Kegiatan yang berlangsung di Gedung Daerah Balai Pauh Janggi, Rabu (3/12/2025), tersebut menjadi momentum bagi pemerintah untuk mempertegas peran PKK sebagai mitra strategis dalam menyampaikan informasi kesehatan hingga ke tingkat keluarga. Melalui penguatan kapasitas kader, Pemprov Riau berharap edukasi mengenai pencegahan HIV/AIDS dapat menjangkau masyarakat secara lebih luas, tepat, dan berkelanjutan.
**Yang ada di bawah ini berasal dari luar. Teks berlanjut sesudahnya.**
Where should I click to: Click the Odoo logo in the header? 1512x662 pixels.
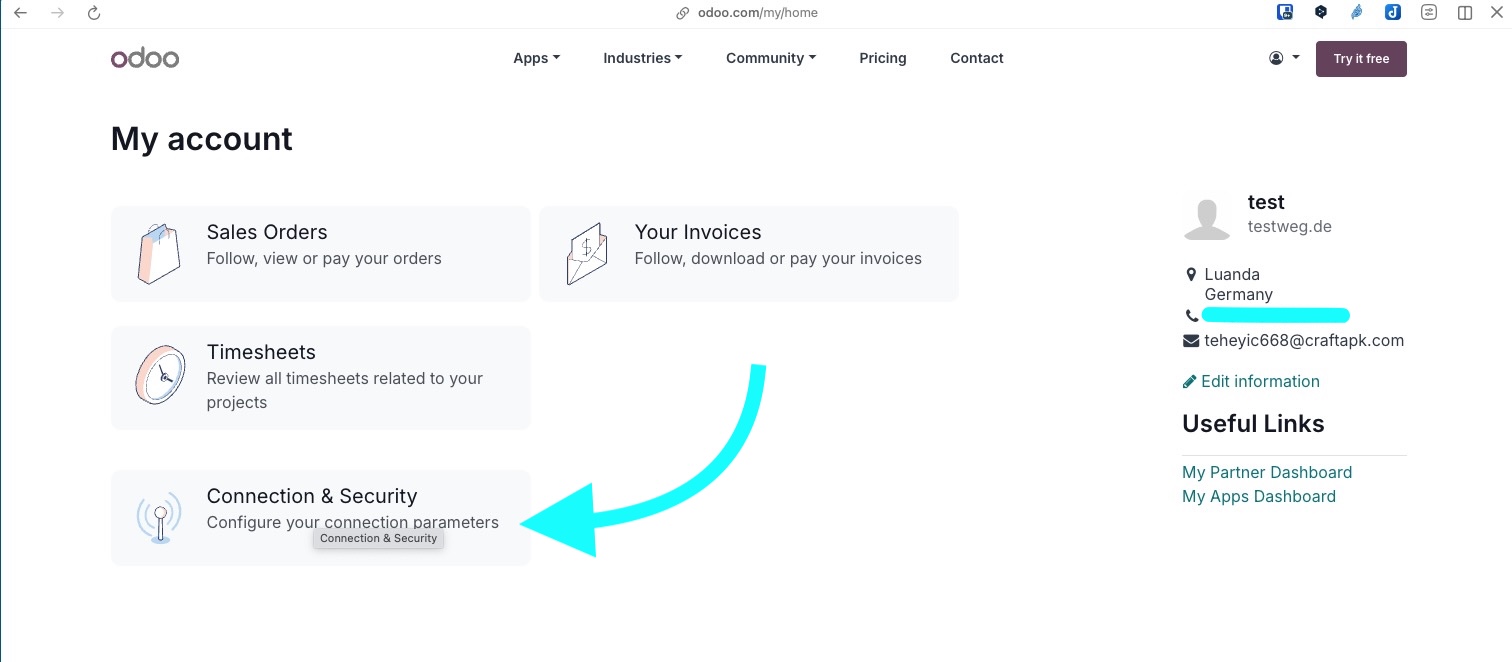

Dalam sambutannya, Plt Ketua TP PKK Provinsi Riau, Adrias Hariyanto menegaskan bahwa keterlibatan PKK dalam upaya penanggulangan HIV/AIDS bukan hanya sebuah program, tetapi merupakan bentuk kepedulian nyata terhadap kesehatan keluarga dan masa depan generasi muda. Ia menyebut bahwa keluarga memiliki peran paling dekat dan paling kuat dalam mencegah penyebaran HIV/AIDS melalui edukasi, komunikasi, dan pengawasan yang tepat.
“PKK adalah ujung tombak yang bersentuhan langsung dengan masyarakat. Karena itu, kami ingin memastikan bahwa setiap kader memiliki pemahaman yang benar tentang HIV/AIDS, sehingga mampu memberikan informasi yang tepat dan menghapus stigma yang selama ini masih melekat di masyarakat,” ujarnya.
Ia juga mengajak para pengurus untuk aktif mengedukasi masyarakat mengenai pentingnya deteksi dini, perilaku hidup sehat, serta pentingnya menghindari diskriminasi terhadap penyintas HIV/AIDS.
“Kita harus hadir bukan hanya sebagai penyampai informasi, tetapi juga sebagai penguat moral bagi masyarakat. Edukasi harus dilakukan dengan empati, supaya masyarakat tidak hanya tahu bahayanya, tetapi juga memahami cara melindungi diri dan keluarganya,” tambahnya.
Sementara itu, Plt Kepala Dinas Kesehatan Provinsi Riau, Heri Permana menyampaikan bahwa penguatan edukasi melalui TP PKK merupakan langkah yang sangat efektif dalam memutus rantai penyebaran HIV/AIDS. Ia menjelaskan bahwa kader PKK memiliki jaringan hingga ke tingkat dasawisma, sehingga penyebaran informasi kesehatan dapat dilakukan secara lebih cepat, tepat, dan menyentuh langsung masyarakat di akar rumput.
“Kerja sama dengan PKK ini sangat strategis karena mereka berada paling dekat dengan masyarakat. Dengan pemahaman yang benar, para kader dapat menjadi agen penyuluh yang mampu meluruskan informasi keliru, mendorong pemeriksaan dini, dan mengedukasi keluarga tentang langkah pencegahan HIV/AIDS,” ungkapnya.
Heri juga menegaskan bahwa Dinas Kesehatan akan terus memperkuat layanan konseling dan tes HIV di fasilitas kesehatan, serta memastikan masyarakat dapat mengakses layanan tersebut tanpa rasa takut atau stigma.
“Kami ingin memastikan bahwa layanan kesehatan tersedia, mudah dijangkau, dan ramah bagi semua. Upaya penanggulangan HIV/AIDS tidak bisa hanya mengandalkan pemerintah, tetapi harus melibatkan keluarga, masyarakat, dan seluruh pemangku kepentingan,” tutupnya.